## [Written problem]
Copy every one of the items below word for word, keeping each line unchanged.

Rows showing where targets appear:
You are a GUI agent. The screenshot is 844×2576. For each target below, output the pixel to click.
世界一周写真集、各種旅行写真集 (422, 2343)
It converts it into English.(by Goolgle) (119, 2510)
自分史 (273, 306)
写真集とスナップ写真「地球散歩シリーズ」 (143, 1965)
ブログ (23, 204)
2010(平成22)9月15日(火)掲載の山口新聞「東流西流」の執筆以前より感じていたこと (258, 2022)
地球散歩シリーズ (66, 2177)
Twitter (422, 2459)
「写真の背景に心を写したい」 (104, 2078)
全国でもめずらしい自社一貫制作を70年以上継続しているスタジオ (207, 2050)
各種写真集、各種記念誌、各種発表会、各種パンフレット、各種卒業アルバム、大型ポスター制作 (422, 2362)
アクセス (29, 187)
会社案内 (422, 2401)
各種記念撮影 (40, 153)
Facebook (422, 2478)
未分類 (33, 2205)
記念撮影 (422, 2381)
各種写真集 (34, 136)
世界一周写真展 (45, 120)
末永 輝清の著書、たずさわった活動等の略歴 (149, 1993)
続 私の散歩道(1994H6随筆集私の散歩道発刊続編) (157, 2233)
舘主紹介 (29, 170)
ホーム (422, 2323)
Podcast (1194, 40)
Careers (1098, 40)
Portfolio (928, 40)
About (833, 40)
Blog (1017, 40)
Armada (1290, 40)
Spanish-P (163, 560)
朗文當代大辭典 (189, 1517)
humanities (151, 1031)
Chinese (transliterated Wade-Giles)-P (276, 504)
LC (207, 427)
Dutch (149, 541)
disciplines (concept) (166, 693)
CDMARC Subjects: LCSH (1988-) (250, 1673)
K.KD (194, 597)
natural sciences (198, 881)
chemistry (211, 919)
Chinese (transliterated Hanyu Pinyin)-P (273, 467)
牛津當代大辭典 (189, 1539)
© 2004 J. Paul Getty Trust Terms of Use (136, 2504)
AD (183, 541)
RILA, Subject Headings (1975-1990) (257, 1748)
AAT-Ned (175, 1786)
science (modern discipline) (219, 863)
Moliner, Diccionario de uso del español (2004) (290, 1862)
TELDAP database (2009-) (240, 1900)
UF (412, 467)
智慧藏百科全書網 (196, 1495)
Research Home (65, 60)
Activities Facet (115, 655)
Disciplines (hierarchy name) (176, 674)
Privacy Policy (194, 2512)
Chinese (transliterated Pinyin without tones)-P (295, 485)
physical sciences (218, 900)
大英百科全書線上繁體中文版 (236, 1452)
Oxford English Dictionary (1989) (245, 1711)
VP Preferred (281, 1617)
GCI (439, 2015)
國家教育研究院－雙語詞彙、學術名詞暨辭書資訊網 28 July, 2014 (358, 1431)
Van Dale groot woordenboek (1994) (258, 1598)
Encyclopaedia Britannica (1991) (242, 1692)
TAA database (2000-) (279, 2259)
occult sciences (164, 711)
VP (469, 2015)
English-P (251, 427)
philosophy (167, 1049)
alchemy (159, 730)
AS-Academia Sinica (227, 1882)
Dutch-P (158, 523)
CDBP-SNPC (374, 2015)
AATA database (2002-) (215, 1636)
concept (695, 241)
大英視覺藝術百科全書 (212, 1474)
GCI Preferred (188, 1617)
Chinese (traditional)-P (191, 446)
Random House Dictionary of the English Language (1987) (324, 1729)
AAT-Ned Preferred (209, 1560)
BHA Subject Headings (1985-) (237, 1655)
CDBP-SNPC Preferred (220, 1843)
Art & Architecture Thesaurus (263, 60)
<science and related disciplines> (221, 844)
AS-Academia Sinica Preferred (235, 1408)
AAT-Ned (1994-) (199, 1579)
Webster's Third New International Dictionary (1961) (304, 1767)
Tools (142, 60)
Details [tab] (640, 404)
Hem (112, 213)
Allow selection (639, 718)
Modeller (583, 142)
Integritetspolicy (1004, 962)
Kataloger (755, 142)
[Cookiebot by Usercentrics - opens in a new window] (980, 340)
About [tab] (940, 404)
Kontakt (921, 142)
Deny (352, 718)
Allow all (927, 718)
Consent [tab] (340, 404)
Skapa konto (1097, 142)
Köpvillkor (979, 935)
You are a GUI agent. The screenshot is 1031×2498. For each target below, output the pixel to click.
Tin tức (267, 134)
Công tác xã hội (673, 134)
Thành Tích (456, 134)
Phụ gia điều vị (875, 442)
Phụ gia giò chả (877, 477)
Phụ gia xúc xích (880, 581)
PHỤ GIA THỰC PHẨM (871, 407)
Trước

## [Problem solution]
You are a GUI agent. The screenshot is 844×2576. For each target below, output the pixel to click.
世界一周写真集、各種旅行写真集 (422, 2343)
It converts it into English.(by Goolgle) (119, 2510)
自分史 (273, 306)
写真集とスナップ写真「地球散歩シリーズ」 (143, 1965)
ブログ (23, 204)
2010(平成22)9月15日(火)掲載の山口新聞「東流西流」の執筆以前より感じていたこと (258, 2022)
地球散歩シリーズ (66, 2177)
Twitter (422, 2459)
「写真の背景に心を写したい」 (104, 2078)
全国でもめずらしい自社一貫制作を70年以上継続しているスタジオ (207, 2050)
各種写真集、各種記念誌、各種発表会、各種パンフレット、各種卒業アルバム、大型ポスター制作 (422, 2362)
アクセス (29, 187)
会社案内 (422, 2401)
各種記念撮影 (40, 153)
Facebook (422, 2478)
未分類 (33, 2205)
記念撮影 (422, 2381)
各種写真集 (34, 136)
世界一周写真展 (45, 120)
末永 輝清の著書、たずさわった活動等の略歴 (149, 1993)
続 私の散歩道(1994H6随筆集私の散歩道発刊続編) (157, 2233)
舘主紹介 (29, 170)
ホーム (422, 2323)
Podcast (1194, 40)
Careers (1098, 40)
Portfolio (928, 40)
About (833, 40)
Blog (1017, 40)
Armada (1290, 40)
Spanish-P (163, 560)
朗文當代大辭典 (189, 1517)
humanities (151, 1031)
Chinese (transliterated Wade-Giles)-P (276, 504)
LC (207, 427)
Dutch (149, 541)
disciplines (concept) (166, 693)
CDMARC Subjects: LCSH (1988-) (250, 1673)
K.KD (194, 597)
natural sciences (198, 881)
chemistry (211, 919)
Chinese (transliterated Hanyu Pinyin)-P (273, 467)
牛津當代大辭典 (189, 1539)
© 2004 J. Paul Getty Trust Terms of Use (136, 2504)
AD (183, 541)
RILA, Subject Headings (1975-1990) (257, 1748)
AAT-Ned (175, 1786)
science (modern discipline) (219, 863)
Moliner, Diccionario de uso del español (2004) (290, 1862)
TELDAP database (2009-) (240, 1900)
UF (412, 467)
智慧藏百科全書網 (196, 1495)
Research Home (65, 60)
Activities Facet (115, 655)
Disciplines (hierarchy name) (176, 674)
Privacy Policy (194, 2512)
Chinese (transliterated Pinyin without tones)-P (295, 485)
physical sciences (218, 900)
大英百科全書線上繁體中文版 (236, 1452)
Oxford English Dictionary (1989) (245, 1711)
VP Preferred (281, 1617)
GCI (439, 2015)
國家教育研究院－雙語詞彙、學術名詞暨辭書資訊網 28 July, 2014 (358, 1431)
Van Dale groot woordenboek (1994) (258, 1598)
Encyclopaedia Britannica (1991) (242, 1692)
TAA database (2000-) (279, 2259)
occult sciences (164, 711)
VP (469, 2015)
English-P (251, 427)
philosophy (167, 1049)
alchemy (159, 730)
AS-Academia Sinica (227, 1882)
Dutch-P (158, 523)
CDBP-SNPC (374, 2015)
AATA database (2002-) (215, 1636)
concept (695, 241)
大英視覺藝術百科全書 (212, 1474)
GCI Preferred (188, 1617)
Chinese (traditional)-P (191, 446)
Random House Dictionary of the English Language (1987) (324, 1729)
AAT-Ned Preferred (209, 1560)
BHA Subject Headings (1985-) (237, 1655)
CDBP-SNPC Preferred (220, 1843)
Art & Architecture Thesaurus (263, 60)
<science and related disciplines> (221, 844)
AS-Academia Sinica Preferred (235, 1408)
AAT-Ned (1994-) (199, 1579)
Webster's Third New International Dictionary (1961) (304, 1767)
Tools (142, 60)
Details [tab] (640, 404)
Hem (112, 213)
Allow selection (639, 718)
Modeller (583, 142)
Integritetspolicy (1004, 962)
Kataloger (755, 142)
[Cookiebot by Usercentrics - opens in a new window] (980, 340)
About [tab] (940, 404)
Kontakt (921, 142)
Deny (352, 718)
Allow all (927, 718)
Consent [tab] (340, 404)
Skapa konto (1097, 142)
Köpvillkor (979, 935)
You are a GUI agent. The screenshot is 1031×2498. For each target below, output the pixel to click.
Tin tức (267, 134)
Công tác xã hội (673, 134)
Thành Tích (456, 134)
Phụ gia điều vị (875, 442)
Phụ gia giò chả (877, 477)
Phụ gia xúc xích (880, 581)
PHỤ GIA THỰC PHẨM (871, 407)
Trước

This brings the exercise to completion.